# [TEXTE À LIRE]

--------

Maxime Gremetz
15 décembre 2009
PV : Maxime Gremetz, bonjour. Vous êtes député de la Somme, vous êtes membre du conseil régional de Picardie. Tout d’abord, comment ça va ?
Ça va très très bien. Formidablement bien.
Vous m’avez laissé un message, vous m’avez dit : « Je ne veux pas qu’on imagine que je boive autre chose que de l’eau ».
Absolument, je ne bois que de l’eau. Tout le monde le sait, et tous les électeurs, j’ai 60 % d’électrices et d’électeurs qui me disent et qui le savent.
Et ceux qui vont dans les bistrots dans votre circonscription…
Oui ! Et à l’Assemblée ! Et à la buvette ! N’importe où.
Même pas un p’tit coup de vodka avec votre grand frère soviétique ?
Non ! Non !
Aux dernières nouvelles, vous aviez voulu forcer la porte d’un studio de télé de France 3 Picardie, vous avez fait un petit malaise, puis été transporté à l’hôpital, tout va bien ?

--------

# [DONNÉES ENREGISTRÉES]
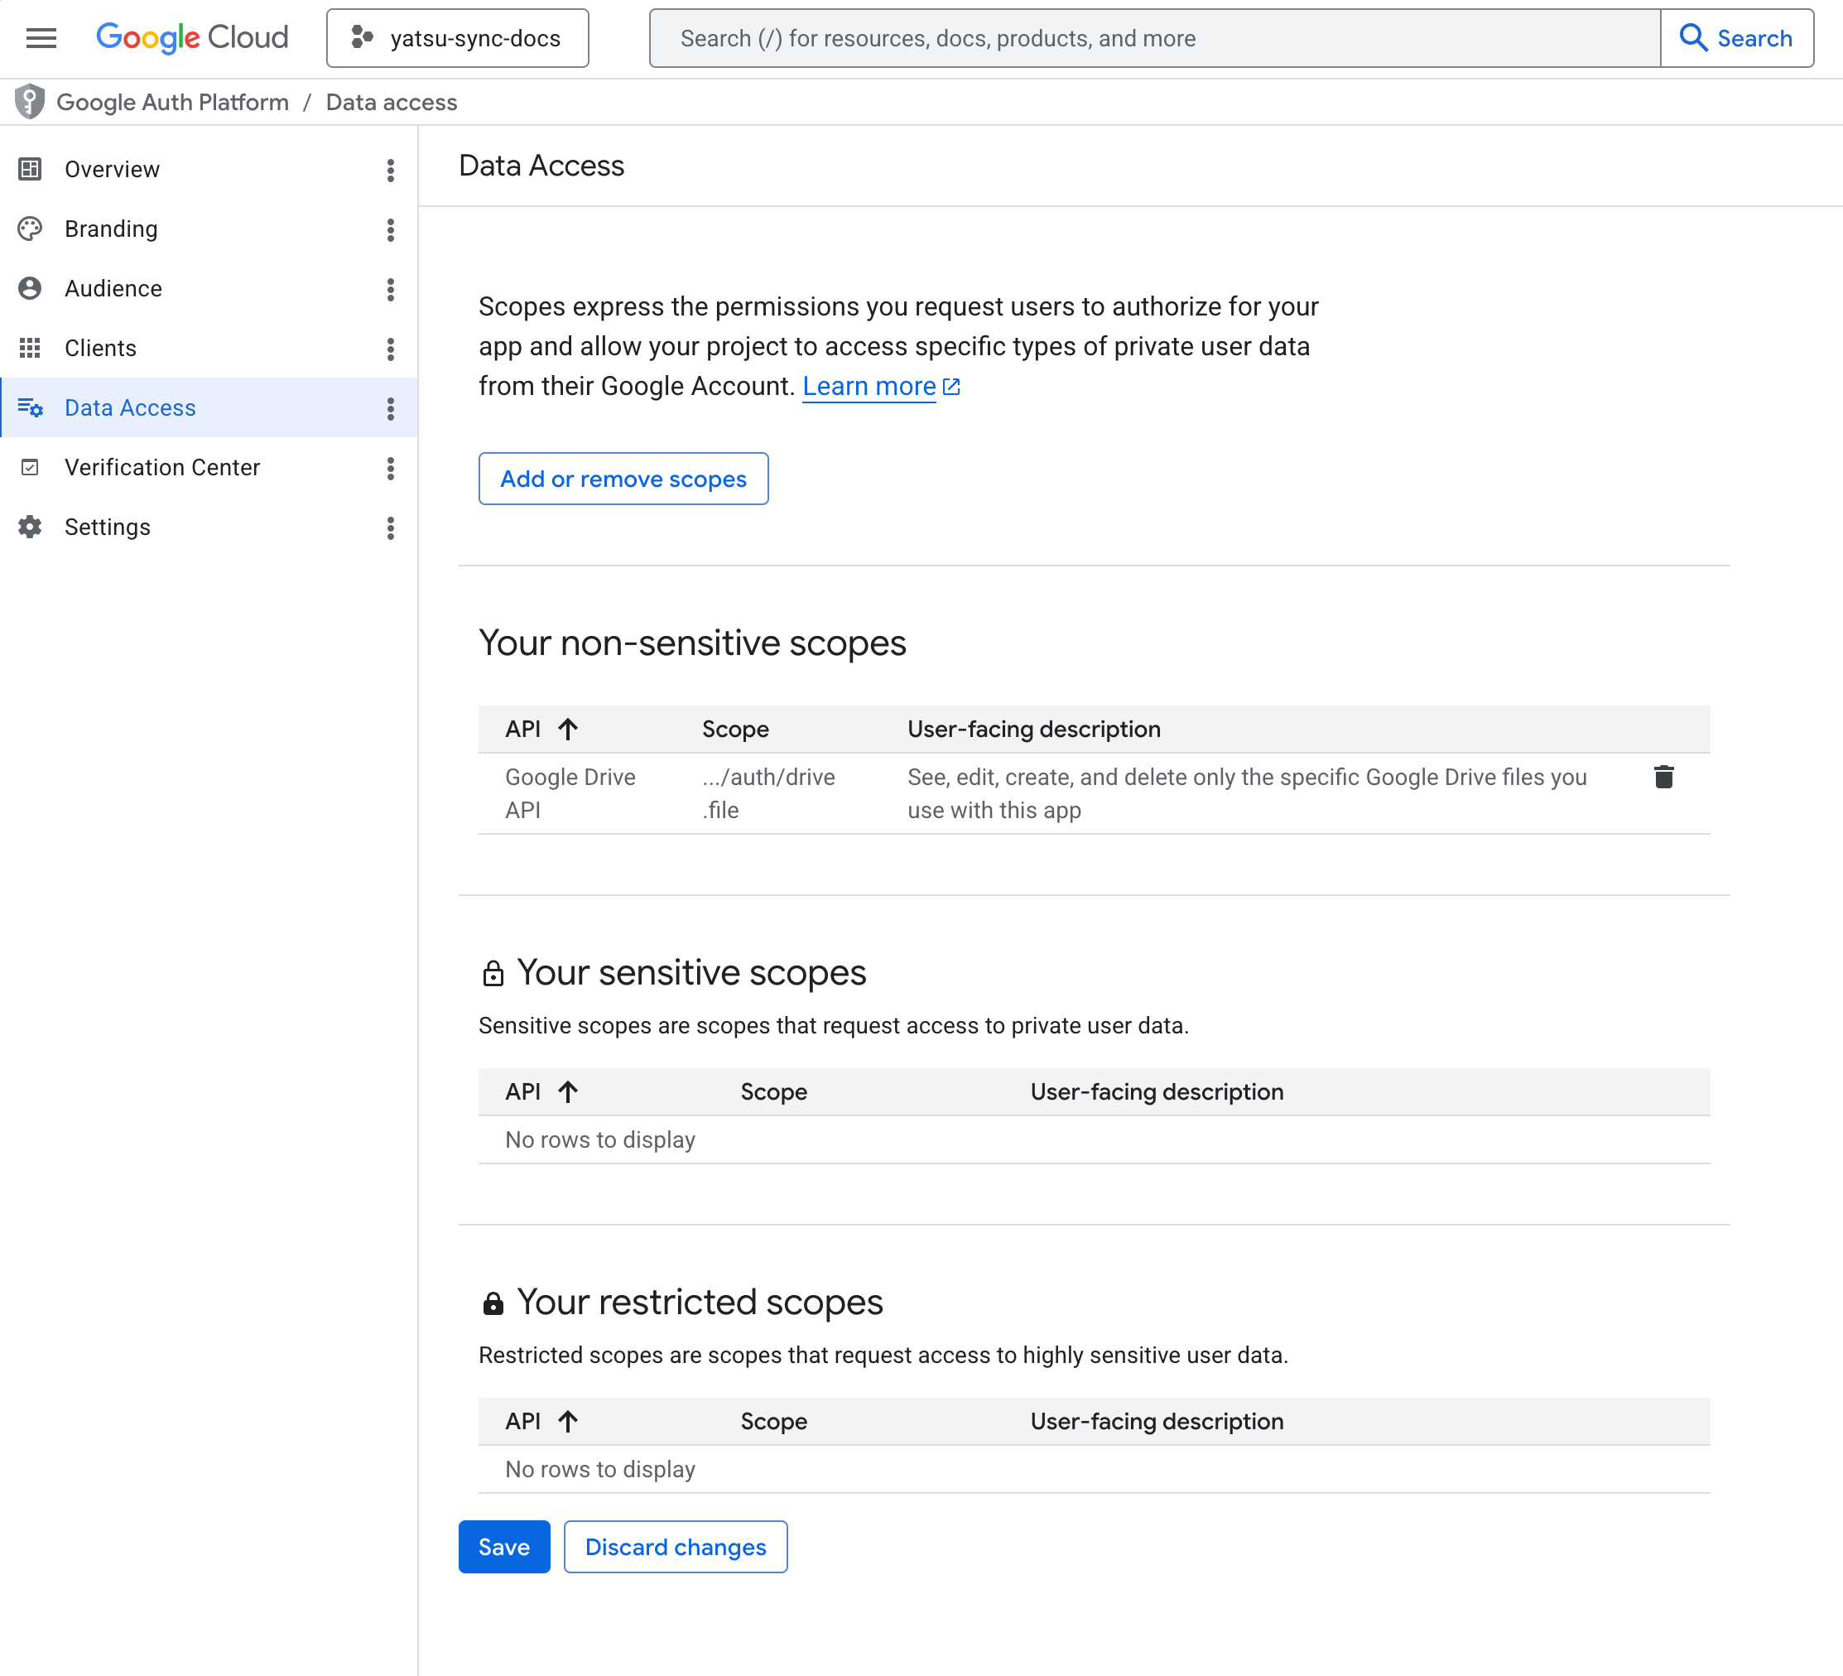The height and width of the screenshot is (1676, 1843).
Task: Open the three-dot menu next to Data Access
Action: coord(390,408)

--------

# [CONSIGNES]
1) D'après l'entretien avec Maxime Gremetz, de quel département est-il député ?
2) Poursuivez l'entretien avec Maxime Gremetz à partir de la dernière réplique du texte.

# [RÉPONSES DANS L'ORDRE]
1) Il est député de la Somme.

2)
Est-ce qu’ils ont porté plainte contre vous ?
Qui ?
Les gens de France 3. Ils ont dit qu’ils allaient porter plainte.
Entre ce qu’on dit et ce qu’on fait… C’est la différence entre moi et beaucoup de gens. Moi, quand je dis que je vais porter plainte, je porte plainte.
Porter plainte sous quel motif ?
D’une part, interdiction à un député de la République d’aller dans une télé publique. Deuxièmement, lui broyer la moitié du pied dans une porte en poussant à six, c’est anormal. Mais j’ai eu la rédactrice en chef de la région Nord-Pas-de-Calais-Picardie, qui s’est excusée. J’ai eu un droit de réponse.
Vous êtes député de la Somme, vous êtes ancien membre du Parti communiste…
Non, je suis membre du Parti communiste.
Cela tombe très bien, cela aide ma question. Vous êtes dedans ou vous êtes en dehors du PC ? Dans certains articles, vous êtes apparenté, et dans d’autres, vous êtes communiste.
La seule question, c’est qu’ils ont voulu m’exclure et ils ont été mis en minorité, et donc j’ai posé la question à Marie-George Buffet : « Je suis exclu ou pas ? ». « Non t’es pas exclu ». « Alors je suis quoi ? » « Tu es un communiste sans carte ». Effectivement, on ne me fait pas payer mes cotisations, comme ça, je ne peux participer à aucun débat, à aucun congrès, etc. Je ne l’embête pas, quoi…
Donc vous êtes membre sans carte tout en étant…
Je suis membre du Parti communiste depuis 1956.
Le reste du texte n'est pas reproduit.